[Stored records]
....................
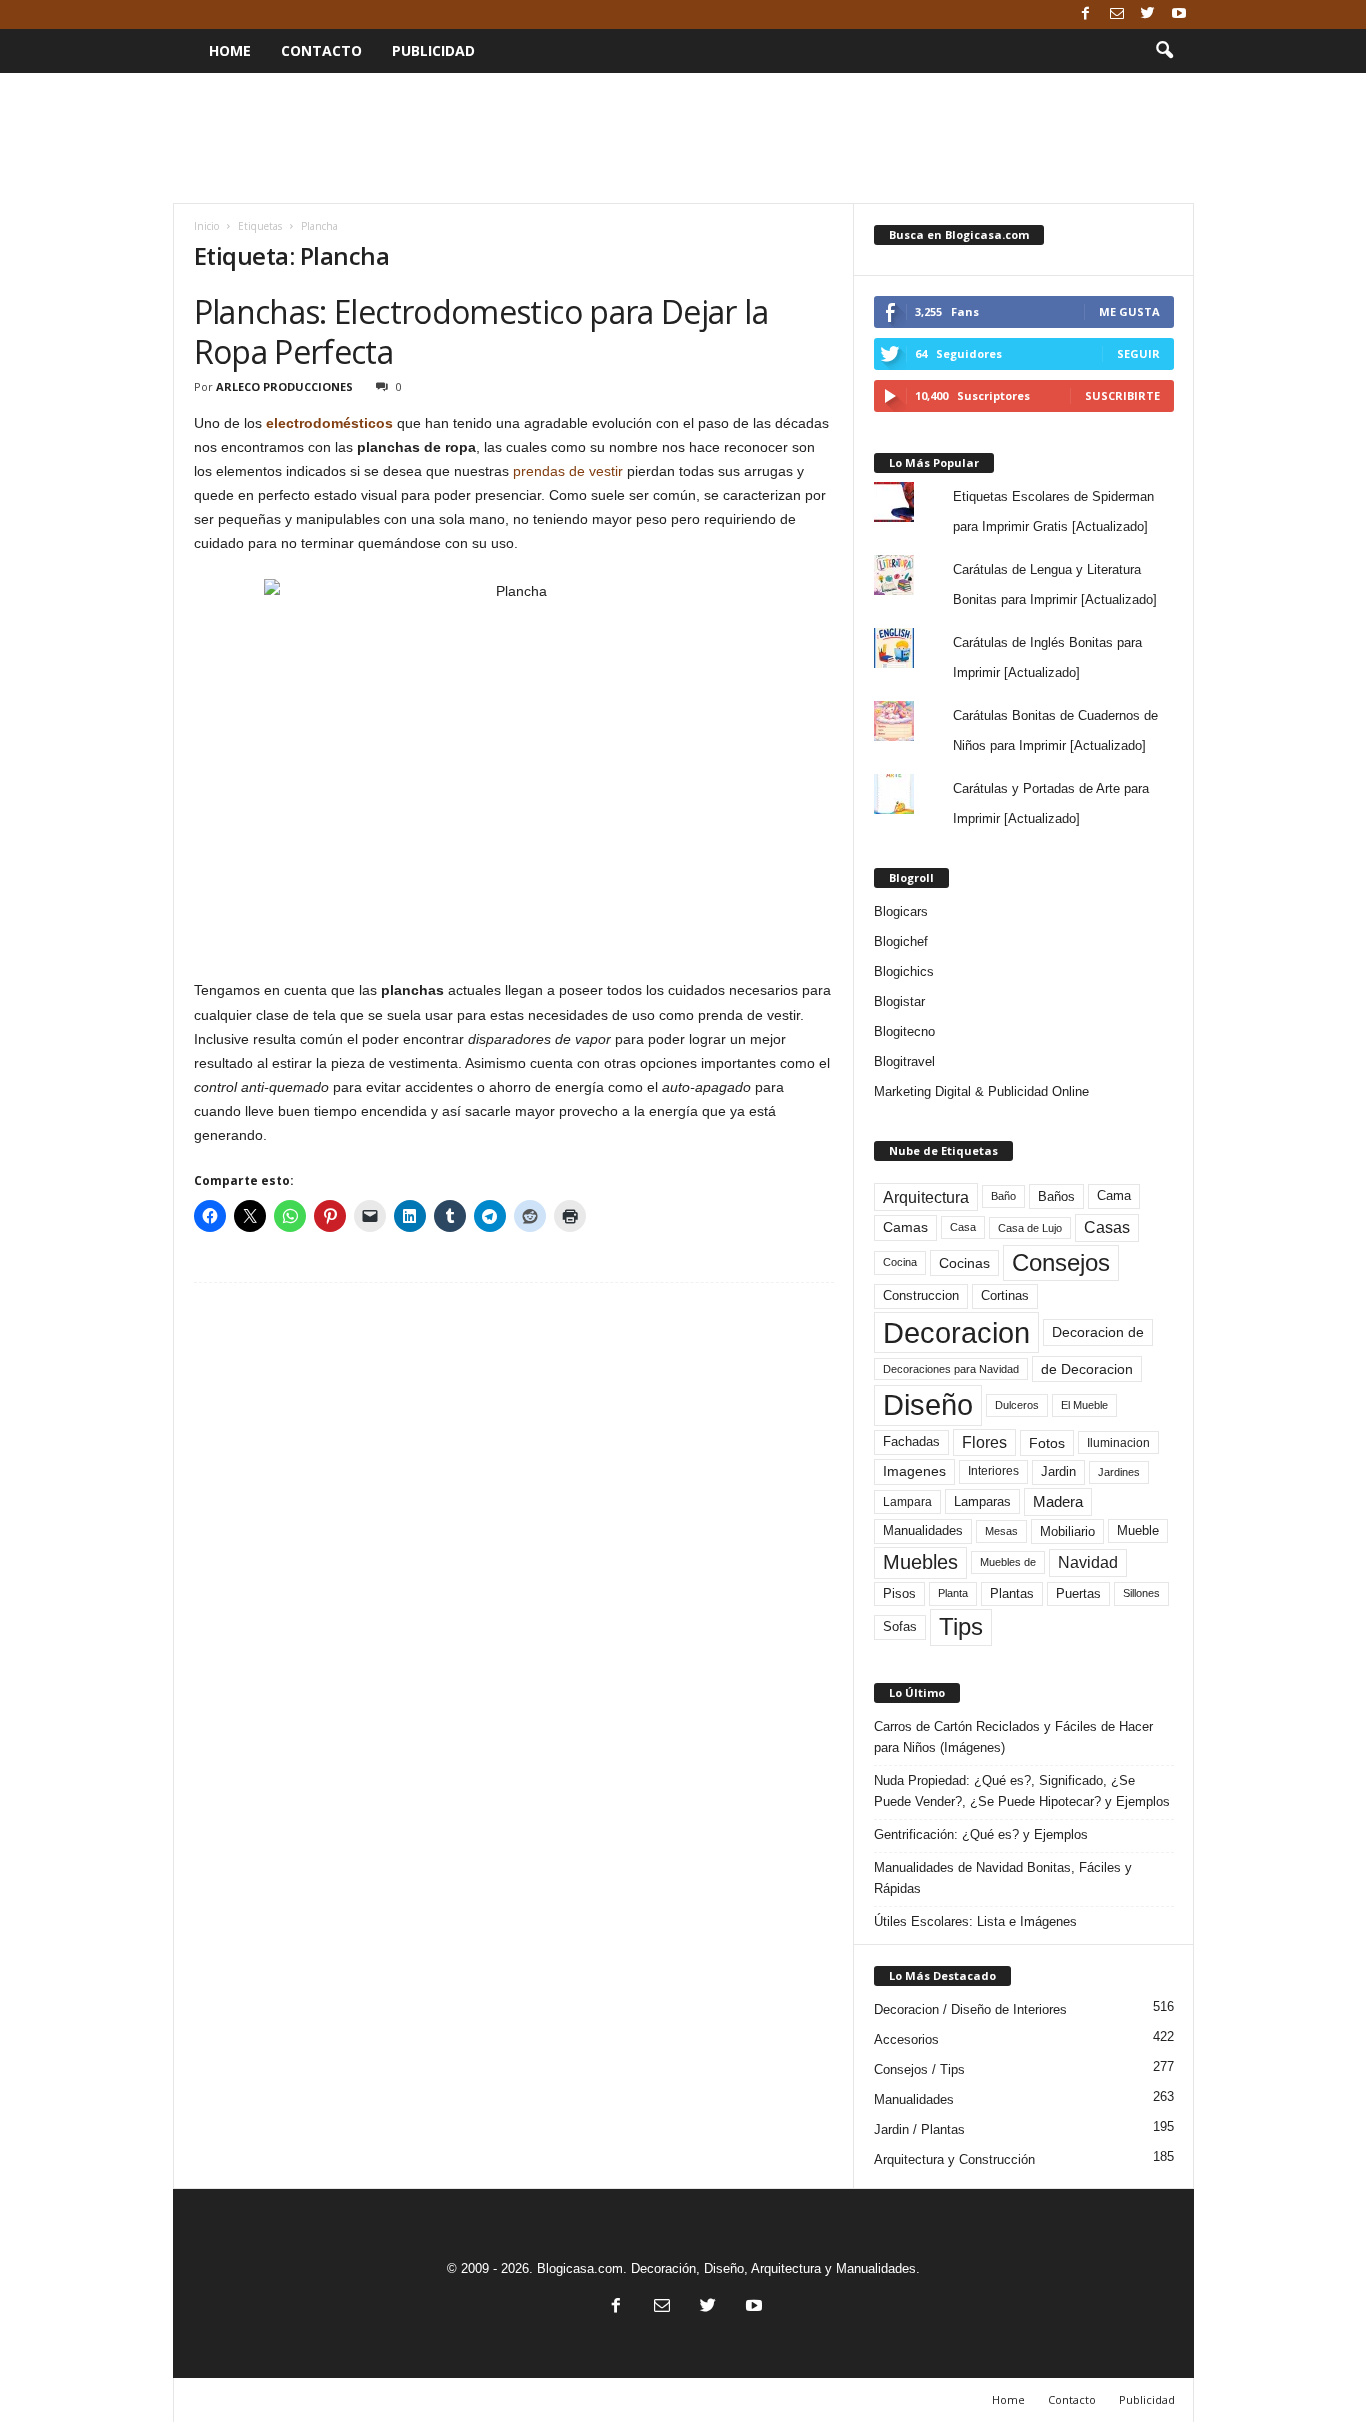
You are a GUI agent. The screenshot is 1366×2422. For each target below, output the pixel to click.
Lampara (907, 1501)
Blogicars (901, 911)
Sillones (1141, 1593)
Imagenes (914, 1471)
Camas (905, 1227)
....................
> **What you will do**
Please copy the data shown above word for word, omitting the pictures.

> **Answer section**
You are a GUI agent. The screenshot is 1366×2422. For each target below, output the pixel to click.
Lampara (907, 1501)
Blogicars (901, 911)
Sillones (1141, 1593)
Imagenes (914, 1471)
Camas (905, 1227)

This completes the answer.